In an economic outlook attached to this week’s budget, the Department of Finance projected that unemployment would reach 12.6% this year and 15.5% in 2010.
The latter figure means 340,000 people will be out of work next year, the department said.
This is double the number in the last quarter of 2008 when, according to the Central Statistics Office (CSO), 170,700 were unemployed.
The CSO measures unemployment through its Quarterly National Household Survey, on which the department’s projections are based.
The survey, which is regarded as the official measure of unemployment, counts only those who have no work at all.
This is in contrast to another CSO measurement, the Live Register, which counts all those claiming unemployment payments — including part-time and seasonal workers who are entitled to reduced benefits. As a result, the Live Register is always higher than the quarterly survey.
At last count in March, there were 372,800 on the Live Register, an increase of 20,000 on the previous month.
In the outlook, the department said the Live Register was projected to “average” about 440,000 this year — meaning the figure could be higher in certain months.
Many economists believe it will break through the 500,000 mark at some point.
The department said the labour market had “weakened substantially” over the course of 2008 and got even worse since.
“Falling employment in the labour-intensive construction sector was the initial cause of weakness, but by the final quarter, employment was on a downward path in almost all parts of the private sector,” the outlook says.
“However, since then the pace of deterioration in the labour market has accelerated. For instance, while not designed to measure unemployment, the number on the Live Register rose at an exceptionally fast pace in the first three months of this year.

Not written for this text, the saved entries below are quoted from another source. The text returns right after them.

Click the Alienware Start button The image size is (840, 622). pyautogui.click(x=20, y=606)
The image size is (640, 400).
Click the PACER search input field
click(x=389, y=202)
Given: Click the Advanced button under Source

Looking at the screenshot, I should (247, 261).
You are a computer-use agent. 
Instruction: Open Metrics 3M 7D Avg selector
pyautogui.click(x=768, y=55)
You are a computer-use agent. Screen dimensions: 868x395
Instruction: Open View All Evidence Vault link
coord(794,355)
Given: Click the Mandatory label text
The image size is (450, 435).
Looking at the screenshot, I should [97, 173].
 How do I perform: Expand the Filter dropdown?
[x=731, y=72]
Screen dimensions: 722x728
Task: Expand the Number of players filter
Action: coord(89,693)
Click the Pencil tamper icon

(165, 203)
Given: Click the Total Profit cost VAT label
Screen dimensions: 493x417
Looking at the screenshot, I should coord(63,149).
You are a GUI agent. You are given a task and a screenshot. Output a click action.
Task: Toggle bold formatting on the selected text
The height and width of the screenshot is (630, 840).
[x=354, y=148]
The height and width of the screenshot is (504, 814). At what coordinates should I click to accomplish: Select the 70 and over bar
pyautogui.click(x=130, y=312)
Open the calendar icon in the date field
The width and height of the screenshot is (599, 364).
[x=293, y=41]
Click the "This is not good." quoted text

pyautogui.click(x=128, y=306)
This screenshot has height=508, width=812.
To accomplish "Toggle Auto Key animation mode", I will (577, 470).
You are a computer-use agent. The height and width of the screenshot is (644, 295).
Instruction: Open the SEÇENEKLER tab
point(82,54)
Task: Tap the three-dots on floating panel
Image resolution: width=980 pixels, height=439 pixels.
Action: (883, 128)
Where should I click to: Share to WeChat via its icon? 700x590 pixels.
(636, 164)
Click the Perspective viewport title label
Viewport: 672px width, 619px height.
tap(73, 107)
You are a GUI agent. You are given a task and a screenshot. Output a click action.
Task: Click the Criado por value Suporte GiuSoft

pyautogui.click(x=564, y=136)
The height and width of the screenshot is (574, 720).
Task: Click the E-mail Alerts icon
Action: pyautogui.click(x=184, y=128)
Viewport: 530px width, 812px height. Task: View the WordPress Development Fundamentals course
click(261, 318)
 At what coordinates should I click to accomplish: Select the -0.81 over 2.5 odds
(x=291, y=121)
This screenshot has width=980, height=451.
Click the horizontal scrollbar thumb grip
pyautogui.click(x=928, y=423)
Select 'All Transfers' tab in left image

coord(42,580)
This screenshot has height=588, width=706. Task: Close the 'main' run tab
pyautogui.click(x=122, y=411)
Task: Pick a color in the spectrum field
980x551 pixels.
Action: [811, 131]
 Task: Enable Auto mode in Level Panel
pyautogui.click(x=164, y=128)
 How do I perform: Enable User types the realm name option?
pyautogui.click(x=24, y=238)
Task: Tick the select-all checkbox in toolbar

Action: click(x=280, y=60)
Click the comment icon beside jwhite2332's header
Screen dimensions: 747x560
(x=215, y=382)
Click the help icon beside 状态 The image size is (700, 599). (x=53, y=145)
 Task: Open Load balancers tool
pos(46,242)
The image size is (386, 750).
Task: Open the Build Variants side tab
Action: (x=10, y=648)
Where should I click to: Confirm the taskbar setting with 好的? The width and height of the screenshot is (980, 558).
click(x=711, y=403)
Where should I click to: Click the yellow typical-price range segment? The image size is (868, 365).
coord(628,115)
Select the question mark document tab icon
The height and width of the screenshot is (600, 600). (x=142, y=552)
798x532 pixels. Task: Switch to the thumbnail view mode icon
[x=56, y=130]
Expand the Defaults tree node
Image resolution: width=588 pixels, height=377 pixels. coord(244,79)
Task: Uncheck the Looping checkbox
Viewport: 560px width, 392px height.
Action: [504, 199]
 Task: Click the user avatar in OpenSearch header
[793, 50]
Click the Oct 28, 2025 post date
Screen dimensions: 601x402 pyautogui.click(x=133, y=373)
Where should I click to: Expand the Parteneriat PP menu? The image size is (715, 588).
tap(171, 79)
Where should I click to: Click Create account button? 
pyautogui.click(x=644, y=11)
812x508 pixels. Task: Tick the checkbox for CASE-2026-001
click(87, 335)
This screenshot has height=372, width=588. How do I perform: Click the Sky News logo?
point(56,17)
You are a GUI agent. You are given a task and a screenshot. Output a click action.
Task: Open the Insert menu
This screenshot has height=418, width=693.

While the rate of increase in March showed some tentative signs of easing, the number on the Live Register is projected to average around 440,000 this year on the basis of current trends.”
The department believes that matters will improve on the labour market front after 2010, with the unemployment rate projected to fall to 11.8% between 2011 and 2013.
But it warns that while the projections represent a “credible scenario”, the uncertainties in economic forecasting are “heightened to a considerable degree” in the current environment.
A steeper or more prolonged downturn amongst Ireland’s trading partners, or the possibility that the global financial market problems persist for longer than expected, would all impact on the projections, it said.